AIM OF THE TASK:
Go through the data below. Pull out every line that has the word "Terms".

──────

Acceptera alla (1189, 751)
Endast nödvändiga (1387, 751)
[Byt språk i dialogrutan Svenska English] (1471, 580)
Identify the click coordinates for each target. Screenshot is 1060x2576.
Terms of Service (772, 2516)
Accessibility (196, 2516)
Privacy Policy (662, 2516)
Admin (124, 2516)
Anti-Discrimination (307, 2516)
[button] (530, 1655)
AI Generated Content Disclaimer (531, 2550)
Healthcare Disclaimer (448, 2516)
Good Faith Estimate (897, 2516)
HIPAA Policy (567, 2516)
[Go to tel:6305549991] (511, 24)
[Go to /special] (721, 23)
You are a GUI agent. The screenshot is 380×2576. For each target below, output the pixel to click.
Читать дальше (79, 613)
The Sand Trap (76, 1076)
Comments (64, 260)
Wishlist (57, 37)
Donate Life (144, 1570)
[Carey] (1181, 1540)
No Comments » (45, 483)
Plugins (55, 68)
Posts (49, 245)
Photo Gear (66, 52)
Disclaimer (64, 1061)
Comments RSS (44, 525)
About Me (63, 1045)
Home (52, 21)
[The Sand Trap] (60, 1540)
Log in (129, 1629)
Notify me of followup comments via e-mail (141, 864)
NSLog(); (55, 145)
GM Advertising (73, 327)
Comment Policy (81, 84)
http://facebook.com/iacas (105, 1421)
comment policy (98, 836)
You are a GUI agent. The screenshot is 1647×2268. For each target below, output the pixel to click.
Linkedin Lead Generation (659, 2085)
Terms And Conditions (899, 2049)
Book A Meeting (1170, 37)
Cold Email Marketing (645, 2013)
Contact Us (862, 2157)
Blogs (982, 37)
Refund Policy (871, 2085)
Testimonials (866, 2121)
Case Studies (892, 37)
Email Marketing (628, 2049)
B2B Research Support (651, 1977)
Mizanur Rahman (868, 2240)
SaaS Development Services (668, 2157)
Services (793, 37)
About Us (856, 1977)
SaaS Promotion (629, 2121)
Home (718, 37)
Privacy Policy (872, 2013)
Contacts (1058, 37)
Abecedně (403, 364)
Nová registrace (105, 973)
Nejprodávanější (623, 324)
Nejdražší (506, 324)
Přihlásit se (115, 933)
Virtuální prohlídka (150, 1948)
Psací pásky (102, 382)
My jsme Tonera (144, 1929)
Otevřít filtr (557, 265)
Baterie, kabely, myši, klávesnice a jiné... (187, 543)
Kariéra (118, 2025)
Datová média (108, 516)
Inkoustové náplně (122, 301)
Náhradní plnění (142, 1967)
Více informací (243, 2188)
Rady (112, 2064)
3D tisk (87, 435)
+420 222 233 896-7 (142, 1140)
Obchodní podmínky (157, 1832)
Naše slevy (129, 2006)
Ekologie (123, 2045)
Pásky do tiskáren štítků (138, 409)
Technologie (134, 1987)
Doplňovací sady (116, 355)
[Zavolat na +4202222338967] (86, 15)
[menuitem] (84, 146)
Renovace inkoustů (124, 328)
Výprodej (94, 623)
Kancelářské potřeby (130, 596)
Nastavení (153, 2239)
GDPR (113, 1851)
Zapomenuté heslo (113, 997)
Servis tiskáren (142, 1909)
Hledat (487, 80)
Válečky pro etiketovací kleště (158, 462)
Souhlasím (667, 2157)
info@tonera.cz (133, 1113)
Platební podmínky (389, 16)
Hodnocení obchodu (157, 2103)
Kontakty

──────

TASK RESPONSE:
Terms of Service (772, 2516)
Terms And Conditions (899, 2049)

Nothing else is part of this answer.